Question

The colour of $ KMn{O_4} $ is due to
(A) M $ \to $ L charge transfer transition
(B) d-d transition
(C) L $ \to $ M charge transfer transition
(D) $ \sigma - {\sigma ^*} $ transition

Answer 1

Hint :The colour in most of the ionic compound is due to the presence of d orbital. As d orbital is not involved in bonding and also they are partially filled. The colour of the ion depends upon the complement of the colour absorbed.

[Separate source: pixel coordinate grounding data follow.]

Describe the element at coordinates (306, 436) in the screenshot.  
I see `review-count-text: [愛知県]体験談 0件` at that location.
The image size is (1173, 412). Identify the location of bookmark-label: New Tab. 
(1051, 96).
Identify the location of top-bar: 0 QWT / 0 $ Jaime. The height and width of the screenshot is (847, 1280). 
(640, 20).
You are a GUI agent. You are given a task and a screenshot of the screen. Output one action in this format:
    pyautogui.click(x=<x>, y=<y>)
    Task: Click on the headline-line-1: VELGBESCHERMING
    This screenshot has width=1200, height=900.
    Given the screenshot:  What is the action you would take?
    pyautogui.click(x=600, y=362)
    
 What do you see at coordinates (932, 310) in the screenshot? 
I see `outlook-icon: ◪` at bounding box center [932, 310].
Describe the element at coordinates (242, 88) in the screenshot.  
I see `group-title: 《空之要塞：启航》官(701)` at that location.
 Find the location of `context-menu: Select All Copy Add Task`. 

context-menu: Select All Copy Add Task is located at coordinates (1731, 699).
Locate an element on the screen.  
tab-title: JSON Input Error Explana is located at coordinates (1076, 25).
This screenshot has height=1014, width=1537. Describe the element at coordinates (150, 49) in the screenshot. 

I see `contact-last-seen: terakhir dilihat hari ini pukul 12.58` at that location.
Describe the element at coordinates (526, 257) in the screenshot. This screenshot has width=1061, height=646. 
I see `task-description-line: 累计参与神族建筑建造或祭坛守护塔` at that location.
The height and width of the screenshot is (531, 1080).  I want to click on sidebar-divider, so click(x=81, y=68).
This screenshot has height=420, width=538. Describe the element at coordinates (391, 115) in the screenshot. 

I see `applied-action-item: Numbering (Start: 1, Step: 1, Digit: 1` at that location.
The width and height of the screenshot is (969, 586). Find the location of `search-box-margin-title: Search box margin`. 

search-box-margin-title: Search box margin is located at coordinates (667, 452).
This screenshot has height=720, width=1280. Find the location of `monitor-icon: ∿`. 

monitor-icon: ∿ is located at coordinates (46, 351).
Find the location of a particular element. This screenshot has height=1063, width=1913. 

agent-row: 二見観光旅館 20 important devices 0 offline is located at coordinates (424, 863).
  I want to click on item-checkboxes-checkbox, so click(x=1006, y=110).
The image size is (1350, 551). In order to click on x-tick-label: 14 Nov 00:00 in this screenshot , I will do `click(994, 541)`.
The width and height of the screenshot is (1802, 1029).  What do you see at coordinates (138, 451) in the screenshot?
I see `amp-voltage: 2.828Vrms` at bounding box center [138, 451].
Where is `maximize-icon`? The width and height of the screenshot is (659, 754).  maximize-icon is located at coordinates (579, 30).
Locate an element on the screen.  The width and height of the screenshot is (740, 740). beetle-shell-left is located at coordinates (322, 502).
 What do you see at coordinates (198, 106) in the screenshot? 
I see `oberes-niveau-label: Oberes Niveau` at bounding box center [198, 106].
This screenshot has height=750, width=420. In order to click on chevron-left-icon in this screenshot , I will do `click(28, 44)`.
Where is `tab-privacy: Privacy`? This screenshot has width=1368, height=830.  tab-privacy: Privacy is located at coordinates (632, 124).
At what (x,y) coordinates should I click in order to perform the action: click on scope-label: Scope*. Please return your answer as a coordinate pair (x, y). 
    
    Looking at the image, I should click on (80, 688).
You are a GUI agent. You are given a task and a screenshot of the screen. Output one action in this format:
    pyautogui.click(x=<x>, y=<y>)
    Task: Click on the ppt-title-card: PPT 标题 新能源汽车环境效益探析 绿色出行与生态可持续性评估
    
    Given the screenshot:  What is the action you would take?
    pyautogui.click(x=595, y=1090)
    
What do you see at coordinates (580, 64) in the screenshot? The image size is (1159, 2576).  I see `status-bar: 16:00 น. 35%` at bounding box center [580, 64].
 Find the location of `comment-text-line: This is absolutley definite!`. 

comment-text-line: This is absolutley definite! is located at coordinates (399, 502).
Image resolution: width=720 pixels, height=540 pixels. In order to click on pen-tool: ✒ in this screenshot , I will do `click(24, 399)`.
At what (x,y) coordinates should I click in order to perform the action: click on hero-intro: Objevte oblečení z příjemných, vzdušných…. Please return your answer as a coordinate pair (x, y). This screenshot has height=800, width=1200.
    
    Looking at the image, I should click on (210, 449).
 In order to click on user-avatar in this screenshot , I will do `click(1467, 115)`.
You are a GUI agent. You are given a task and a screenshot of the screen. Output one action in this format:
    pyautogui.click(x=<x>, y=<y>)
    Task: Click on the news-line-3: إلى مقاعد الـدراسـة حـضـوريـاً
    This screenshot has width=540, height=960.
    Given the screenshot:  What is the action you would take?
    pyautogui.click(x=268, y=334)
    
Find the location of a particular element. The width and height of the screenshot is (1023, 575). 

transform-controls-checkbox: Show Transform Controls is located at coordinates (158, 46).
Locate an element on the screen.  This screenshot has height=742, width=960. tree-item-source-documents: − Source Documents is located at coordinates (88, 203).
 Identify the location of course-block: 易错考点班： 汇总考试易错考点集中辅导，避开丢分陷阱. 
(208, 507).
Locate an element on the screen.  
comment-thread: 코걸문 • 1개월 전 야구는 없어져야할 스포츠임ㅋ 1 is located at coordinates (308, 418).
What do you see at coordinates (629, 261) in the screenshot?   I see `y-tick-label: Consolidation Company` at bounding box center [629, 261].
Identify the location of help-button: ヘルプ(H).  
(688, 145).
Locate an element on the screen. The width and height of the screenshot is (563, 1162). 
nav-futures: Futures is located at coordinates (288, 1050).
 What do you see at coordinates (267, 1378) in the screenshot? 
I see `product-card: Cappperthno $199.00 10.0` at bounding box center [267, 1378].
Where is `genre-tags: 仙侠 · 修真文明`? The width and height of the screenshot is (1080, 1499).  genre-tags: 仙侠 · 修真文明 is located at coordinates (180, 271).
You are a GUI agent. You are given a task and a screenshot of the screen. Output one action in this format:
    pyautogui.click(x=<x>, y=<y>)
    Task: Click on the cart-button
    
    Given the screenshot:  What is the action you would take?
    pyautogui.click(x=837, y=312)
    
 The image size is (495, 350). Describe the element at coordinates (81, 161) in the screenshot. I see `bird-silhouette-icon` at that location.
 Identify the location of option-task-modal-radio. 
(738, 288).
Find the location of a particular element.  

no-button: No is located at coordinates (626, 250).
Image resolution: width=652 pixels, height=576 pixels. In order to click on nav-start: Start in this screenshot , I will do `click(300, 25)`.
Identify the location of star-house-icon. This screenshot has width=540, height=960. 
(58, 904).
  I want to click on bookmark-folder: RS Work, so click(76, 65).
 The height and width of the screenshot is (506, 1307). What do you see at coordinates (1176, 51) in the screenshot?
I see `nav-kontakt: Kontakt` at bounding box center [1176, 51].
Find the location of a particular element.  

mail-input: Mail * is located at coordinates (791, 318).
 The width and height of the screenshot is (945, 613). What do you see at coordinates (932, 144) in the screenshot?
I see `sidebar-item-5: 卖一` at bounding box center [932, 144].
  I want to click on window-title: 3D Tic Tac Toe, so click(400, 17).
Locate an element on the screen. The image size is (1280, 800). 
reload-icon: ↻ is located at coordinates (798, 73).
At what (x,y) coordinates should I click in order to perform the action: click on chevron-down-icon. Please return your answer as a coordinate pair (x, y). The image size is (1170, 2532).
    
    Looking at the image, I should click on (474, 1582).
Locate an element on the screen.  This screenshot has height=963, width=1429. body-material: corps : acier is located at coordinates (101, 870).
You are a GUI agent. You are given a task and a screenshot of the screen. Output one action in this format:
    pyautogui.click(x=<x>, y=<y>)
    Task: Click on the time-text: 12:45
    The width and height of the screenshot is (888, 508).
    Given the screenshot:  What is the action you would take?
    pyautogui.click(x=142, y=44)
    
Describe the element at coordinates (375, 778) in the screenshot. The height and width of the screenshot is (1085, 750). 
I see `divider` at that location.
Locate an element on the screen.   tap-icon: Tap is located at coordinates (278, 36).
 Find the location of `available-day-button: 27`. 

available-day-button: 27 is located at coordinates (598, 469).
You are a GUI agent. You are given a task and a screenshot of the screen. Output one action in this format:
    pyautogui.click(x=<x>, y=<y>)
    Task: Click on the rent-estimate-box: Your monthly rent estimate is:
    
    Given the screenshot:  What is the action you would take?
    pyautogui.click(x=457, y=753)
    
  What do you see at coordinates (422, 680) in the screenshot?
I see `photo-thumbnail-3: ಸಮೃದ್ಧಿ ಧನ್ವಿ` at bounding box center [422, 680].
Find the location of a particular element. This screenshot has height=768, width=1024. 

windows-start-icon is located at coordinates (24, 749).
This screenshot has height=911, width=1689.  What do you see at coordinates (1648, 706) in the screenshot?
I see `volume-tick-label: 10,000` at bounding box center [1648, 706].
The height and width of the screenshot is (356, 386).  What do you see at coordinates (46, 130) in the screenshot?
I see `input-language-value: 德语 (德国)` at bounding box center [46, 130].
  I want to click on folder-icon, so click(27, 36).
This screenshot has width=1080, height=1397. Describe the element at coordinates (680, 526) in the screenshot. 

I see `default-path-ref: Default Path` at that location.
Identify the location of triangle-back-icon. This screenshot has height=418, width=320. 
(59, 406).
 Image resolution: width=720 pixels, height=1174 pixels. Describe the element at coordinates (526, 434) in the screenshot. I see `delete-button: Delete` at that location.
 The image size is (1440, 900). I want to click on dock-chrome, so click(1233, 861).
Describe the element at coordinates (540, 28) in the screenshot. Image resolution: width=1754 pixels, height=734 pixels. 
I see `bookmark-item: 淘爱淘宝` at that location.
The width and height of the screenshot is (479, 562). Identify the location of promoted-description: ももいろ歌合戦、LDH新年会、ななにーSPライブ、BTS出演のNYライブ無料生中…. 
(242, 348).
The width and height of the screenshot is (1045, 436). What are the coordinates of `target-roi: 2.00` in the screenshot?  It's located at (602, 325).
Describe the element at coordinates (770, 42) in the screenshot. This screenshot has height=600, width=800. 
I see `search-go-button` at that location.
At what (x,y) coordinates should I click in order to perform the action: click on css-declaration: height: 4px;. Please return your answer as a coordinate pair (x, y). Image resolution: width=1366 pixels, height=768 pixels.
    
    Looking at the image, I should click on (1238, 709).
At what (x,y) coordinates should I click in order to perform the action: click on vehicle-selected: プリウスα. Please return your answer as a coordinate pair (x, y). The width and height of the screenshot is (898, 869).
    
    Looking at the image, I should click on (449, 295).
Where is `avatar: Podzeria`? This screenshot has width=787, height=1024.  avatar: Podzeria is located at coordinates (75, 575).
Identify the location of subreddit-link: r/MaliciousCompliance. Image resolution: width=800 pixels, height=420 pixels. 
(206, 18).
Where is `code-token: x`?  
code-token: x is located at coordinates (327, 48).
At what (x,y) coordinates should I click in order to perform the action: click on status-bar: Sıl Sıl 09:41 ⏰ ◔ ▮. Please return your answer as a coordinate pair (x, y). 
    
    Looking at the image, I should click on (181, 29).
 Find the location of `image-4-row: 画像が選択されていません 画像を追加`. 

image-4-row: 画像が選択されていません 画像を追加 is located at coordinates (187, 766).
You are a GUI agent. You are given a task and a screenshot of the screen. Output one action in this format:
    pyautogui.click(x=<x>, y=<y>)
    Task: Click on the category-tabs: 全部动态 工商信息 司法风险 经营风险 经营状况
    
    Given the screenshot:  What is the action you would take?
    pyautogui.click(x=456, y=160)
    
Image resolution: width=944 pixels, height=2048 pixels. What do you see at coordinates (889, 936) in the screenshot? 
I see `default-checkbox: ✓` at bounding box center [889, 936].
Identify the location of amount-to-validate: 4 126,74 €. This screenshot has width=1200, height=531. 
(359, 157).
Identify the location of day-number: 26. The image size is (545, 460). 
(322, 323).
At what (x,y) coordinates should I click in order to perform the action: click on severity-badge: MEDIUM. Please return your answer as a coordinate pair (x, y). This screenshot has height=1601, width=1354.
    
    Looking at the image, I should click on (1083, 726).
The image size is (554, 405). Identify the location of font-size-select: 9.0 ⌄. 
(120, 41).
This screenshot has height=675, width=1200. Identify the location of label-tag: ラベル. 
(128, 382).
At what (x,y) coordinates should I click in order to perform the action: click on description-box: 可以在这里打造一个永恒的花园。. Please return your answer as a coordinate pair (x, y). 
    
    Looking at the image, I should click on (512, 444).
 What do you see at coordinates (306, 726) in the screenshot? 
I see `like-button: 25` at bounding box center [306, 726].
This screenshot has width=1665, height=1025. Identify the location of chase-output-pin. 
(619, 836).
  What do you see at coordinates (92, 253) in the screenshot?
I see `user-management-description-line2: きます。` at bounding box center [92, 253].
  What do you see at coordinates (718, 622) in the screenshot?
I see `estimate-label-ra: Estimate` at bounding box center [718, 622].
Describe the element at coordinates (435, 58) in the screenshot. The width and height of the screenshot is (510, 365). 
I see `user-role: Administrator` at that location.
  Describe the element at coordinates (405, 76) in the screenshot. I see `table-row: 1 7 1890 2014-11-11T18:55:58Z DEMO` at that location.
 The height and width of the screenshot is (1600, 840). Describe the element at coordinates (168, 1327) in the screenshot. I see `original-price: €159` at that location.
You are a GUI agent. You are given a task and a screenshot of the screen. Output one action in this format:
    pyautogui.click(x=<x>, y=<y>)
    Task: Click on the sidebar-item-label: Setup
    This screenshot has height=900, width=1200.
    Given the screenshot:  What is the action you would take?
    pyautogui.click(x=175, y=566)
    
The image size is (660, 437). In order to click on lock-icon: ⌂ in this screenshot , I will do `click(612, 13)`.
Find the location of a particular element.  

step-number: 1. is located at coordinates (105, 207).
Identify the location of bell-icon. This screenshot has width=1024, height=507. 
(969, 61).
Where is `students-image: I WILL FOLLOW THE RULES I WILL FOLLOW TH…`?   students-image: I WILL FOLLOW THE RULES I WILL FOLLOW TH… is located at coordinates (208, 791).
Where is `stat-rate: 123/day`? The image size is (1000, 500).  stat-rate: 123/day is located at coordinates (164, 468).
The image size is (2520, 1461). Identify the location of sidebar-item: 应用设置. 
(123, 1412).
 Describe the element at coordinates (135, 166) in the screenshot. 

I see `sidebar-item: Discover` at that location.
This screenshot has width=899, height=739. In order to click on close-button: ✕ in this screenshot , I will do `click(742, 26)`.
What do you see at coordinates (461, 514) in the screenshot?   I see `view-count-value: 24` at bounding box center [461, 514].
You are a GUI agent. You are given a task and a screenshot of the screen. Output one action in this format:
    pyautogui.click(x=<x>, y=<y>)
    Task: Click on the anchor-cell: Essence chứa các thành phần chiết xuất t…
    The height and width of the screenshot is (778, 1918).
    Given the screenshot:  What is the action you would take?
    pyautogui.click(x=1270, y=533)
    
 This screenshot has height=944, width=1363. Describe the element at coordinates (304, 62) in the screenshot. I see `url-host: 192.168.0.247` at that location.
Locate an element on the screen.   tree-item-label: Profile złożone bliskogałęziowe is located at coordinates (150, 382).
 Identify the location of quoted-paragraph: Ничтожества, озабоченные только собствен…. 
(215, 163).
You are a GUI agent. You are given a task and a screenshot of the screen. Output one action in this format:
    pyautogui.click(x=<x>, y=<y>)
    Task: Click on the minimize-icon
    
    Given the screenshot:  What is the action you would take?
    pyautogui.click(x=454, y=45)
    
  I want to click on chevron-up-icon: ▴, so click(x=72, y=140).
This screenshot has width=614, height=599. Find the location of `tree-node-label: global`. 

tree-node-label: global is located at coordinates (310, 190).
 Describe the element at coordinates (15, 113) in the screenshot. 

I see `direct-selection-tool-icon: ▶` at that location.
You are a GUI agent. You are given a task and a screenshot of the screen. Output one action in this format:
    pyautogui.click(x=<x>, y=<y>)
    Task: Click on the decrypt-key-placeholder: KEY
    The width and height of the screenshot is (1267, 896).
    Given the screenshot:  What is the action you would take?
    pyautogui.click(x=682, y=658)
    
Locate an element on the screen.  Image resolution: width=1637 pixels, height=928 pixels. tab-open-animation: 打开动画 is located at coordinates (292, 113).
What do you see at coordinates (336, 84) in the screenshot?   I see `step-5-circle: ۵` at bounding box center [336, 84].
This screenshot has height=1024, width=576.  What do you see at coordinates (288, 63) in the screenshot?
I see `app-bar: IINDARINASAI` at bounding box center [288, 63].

Complete Step By Step Answer:
This question belongs to the concept of d and f block elements. Most of the d and f block elements that are transition elements are coloured whether they are in solid or liquid state. As they have incompletely filled d orbitals. In order to understand why $ KMn{O_4} $ is coloured we will first get familiar with d-d transition.
So, when a transition metal compound is formed the d generated orbitals of the metal splits into two sets. One set has dxy, dyz and dxz orbitals which are known as $ {t_2}g $ orbitals and the other set is $ {d_{{x^2} - {y^2}}} $ and $ {d_{{z^2}}} $ orbitals which are known as eg orbital. These orbitals are slightly higher in energy level in the presence of the octahedral field. This phenomenon is called crystal field splitting. When white light falls on these compounds, some wavelength is absorbed by the electrons from one set of lower energy orbitals to another set of slightly higher energy within the same d-subshell. This is called d-d transition. Also, the remaining light is reflected back.
Now let us see the case of $ KMn{O_4} $ .
In the case of $ KMn{O_4} $ the $ Mn $ atom is responsible for the colour as it undergoes d-d transition. The $ Mn $ atom has $ + 7 $ oxidation state and the configuration is $ [Ar]3{d^0}4{s^0} $ thus we can see that no unpaired electrons are present. So we can conclude that the molecule should be colourless.
The colour of the $ KMn{O_4} $ is due to ligands to metal transfer not due to d-d transition as there are no unpaired electrons which can result in d-d transition.
The charge transfers from $ 2p(L) $ of oxygen to $ 3d(M) $ of $ Mn $ .
Hence we can conclude that it is due to L to M charge transfer.
So option C is the correct answer.

Note :
d-d transition has no role to play in the colour of $ KMn{O_4} $ compound. Manganese gets oxidised from $ + 7 $ to $ + 6 $ . Though $ KMn{O_4} $ is non-combustible it catalyses burning of other combustible compounds.